(Records drawn from a dataset)
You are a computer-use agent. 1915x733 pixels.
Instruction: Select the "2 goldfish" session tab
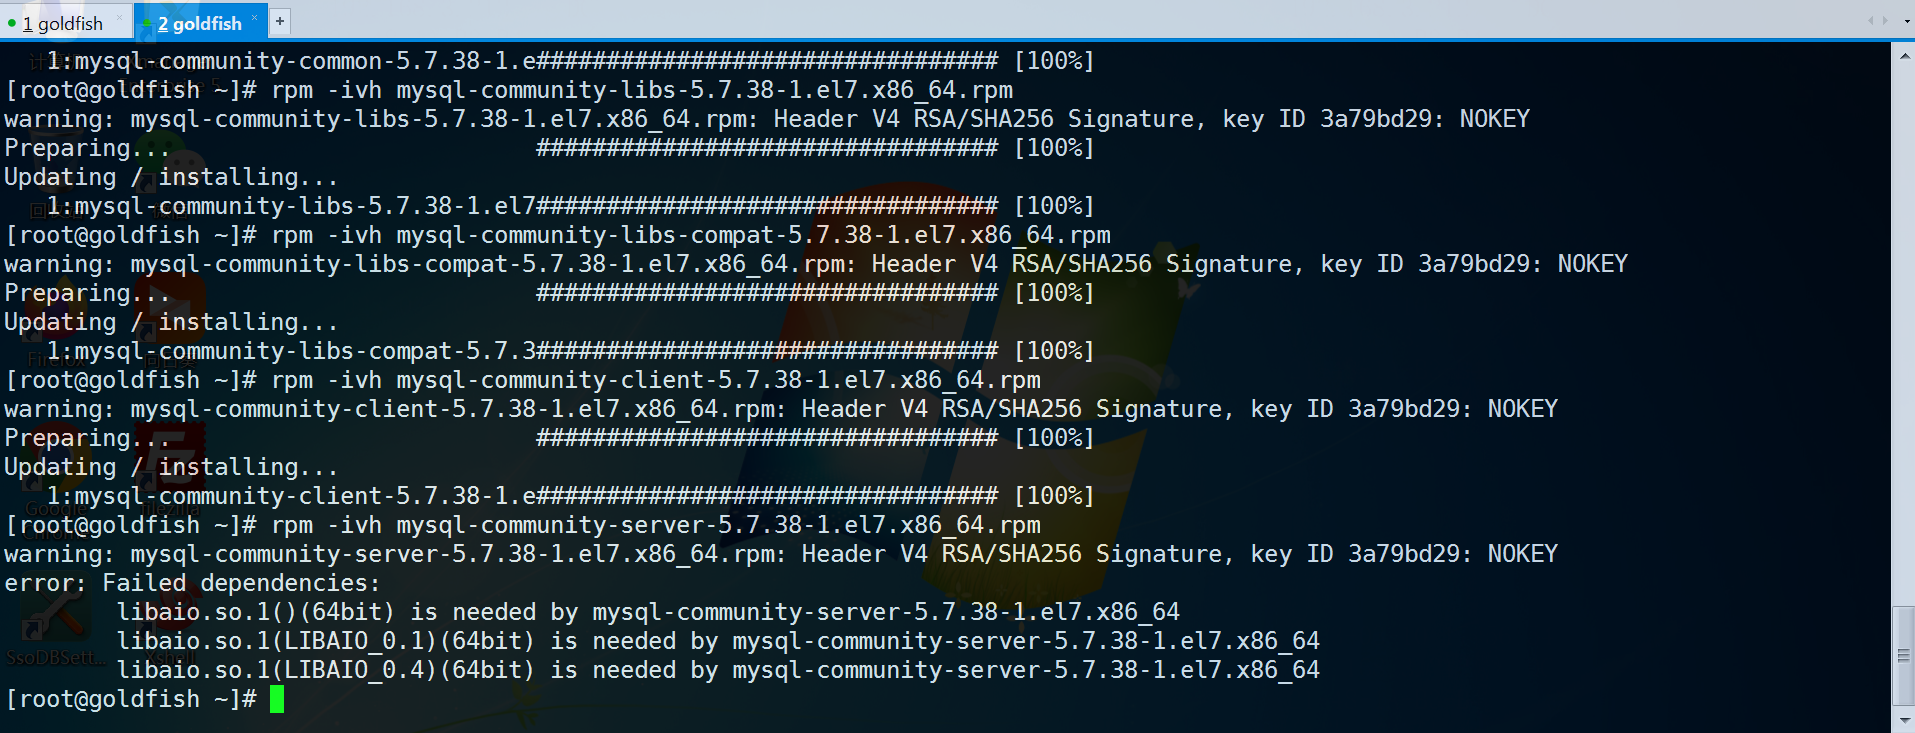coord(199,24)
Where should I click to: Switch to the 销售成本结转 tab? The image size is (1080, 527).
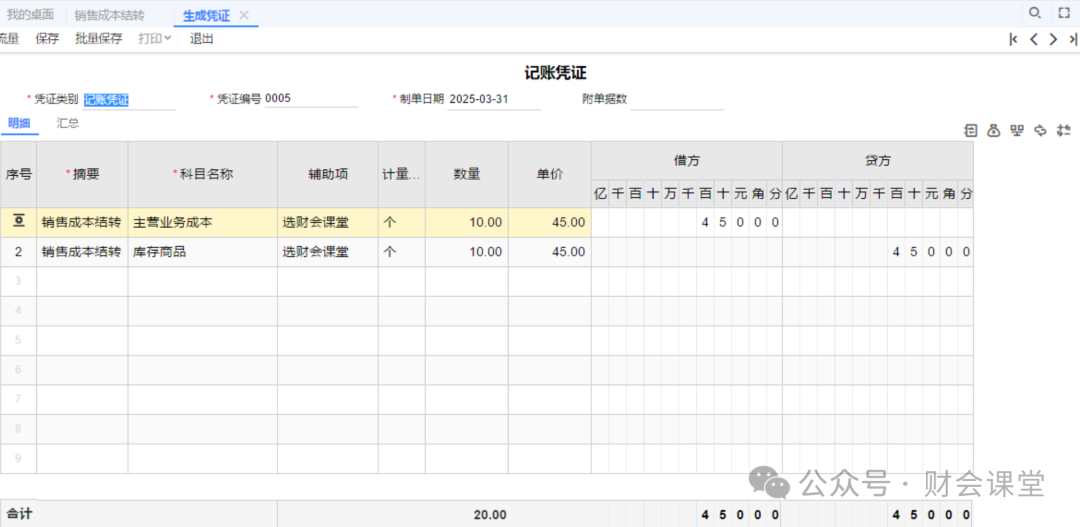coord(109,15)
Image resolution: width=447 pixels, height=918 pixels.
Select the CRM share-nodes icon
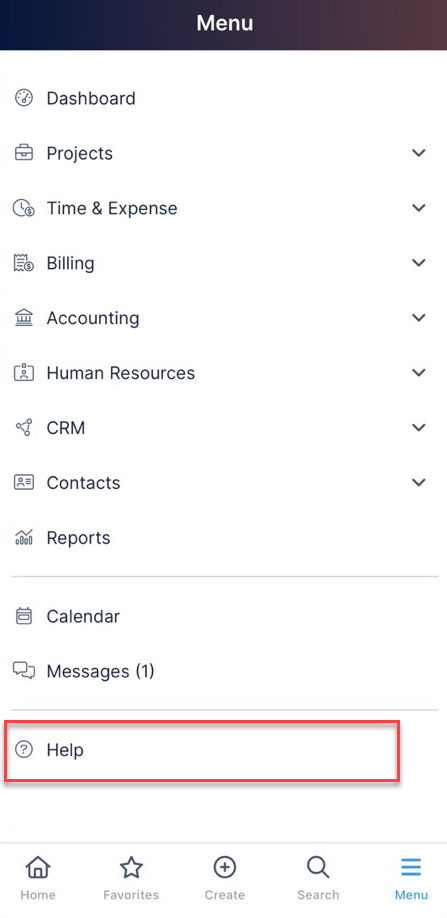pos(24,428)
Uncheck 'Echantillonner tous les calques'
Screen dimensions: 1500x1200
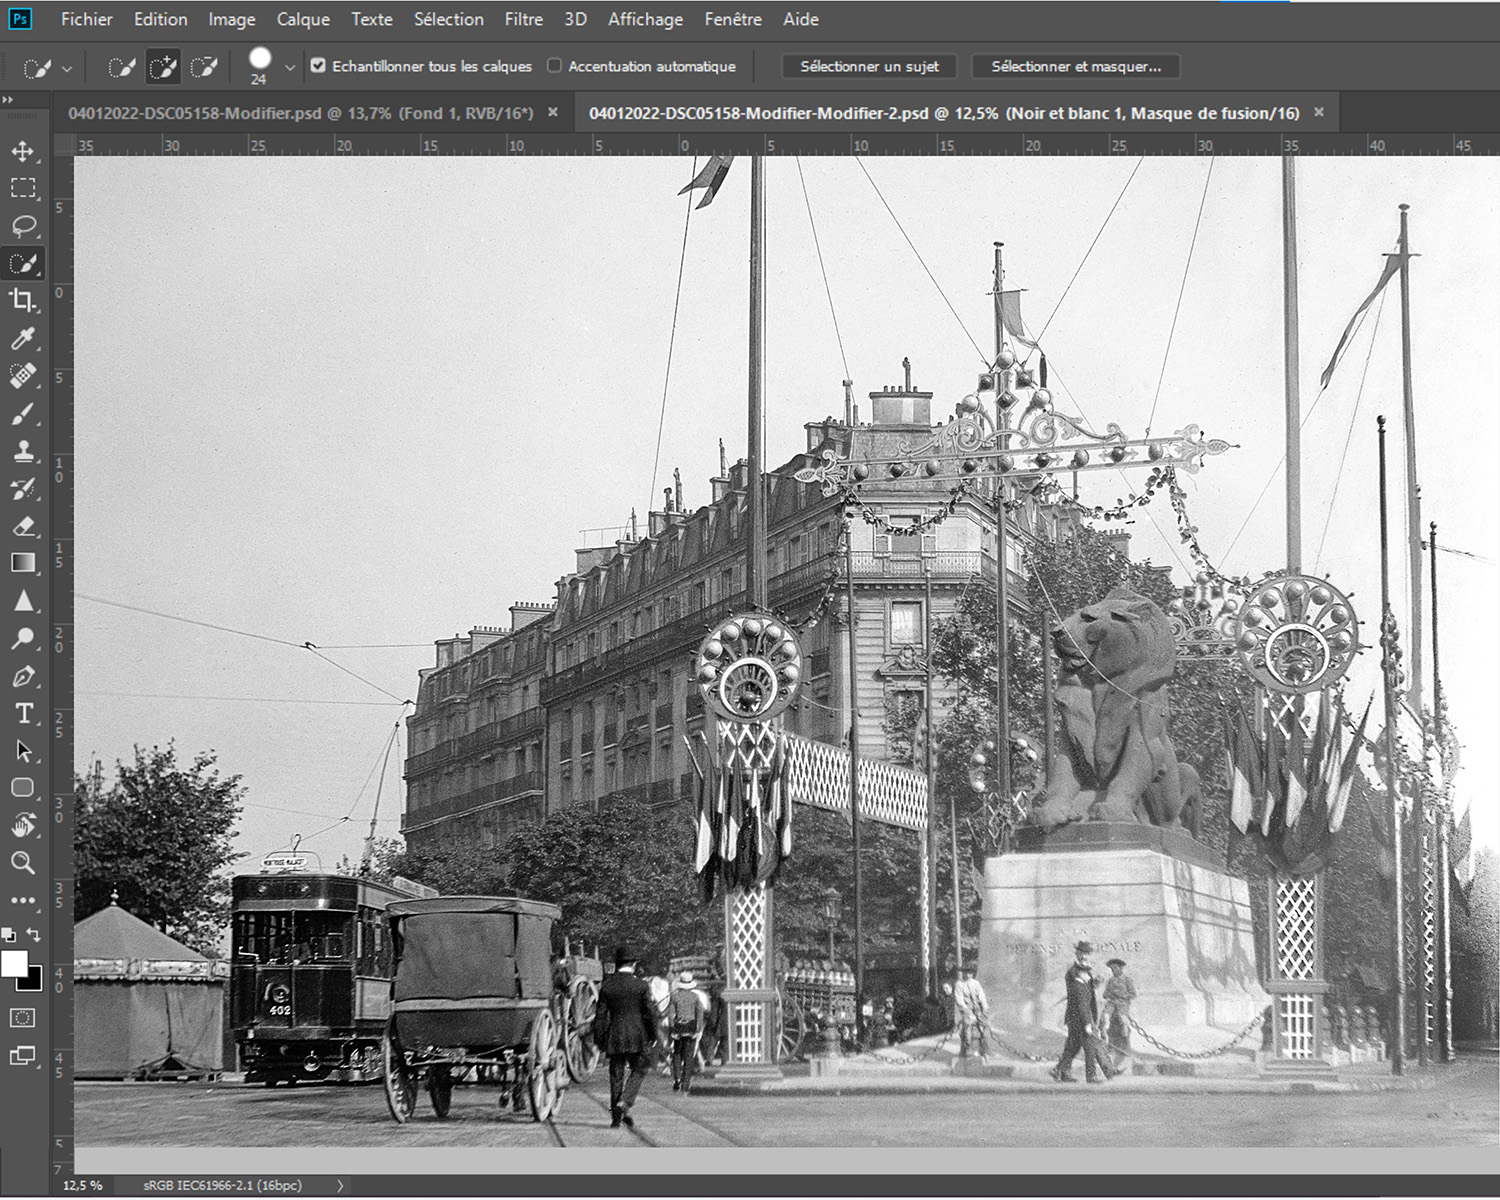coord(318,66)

Problem to work on:
Images are to be excluded, and each record above written out word for word.

Response:
You are a computer-use agent. 1915x733 pixels.
Instruction: Select the "2 goldfish" session tab
coord(199,24)
Where should I click to: Switch to the 销售成本结转 tab? The image size is (1080, 527).
coord(109,15)
Image resolution: width=447 pixels, height=918 pixels.
Select the CRM share-nodes icon
pos(24,428)
Uncheck 'Echantillonner tous les calques'
Screen dimensions: 1500x1200
coord(318,66)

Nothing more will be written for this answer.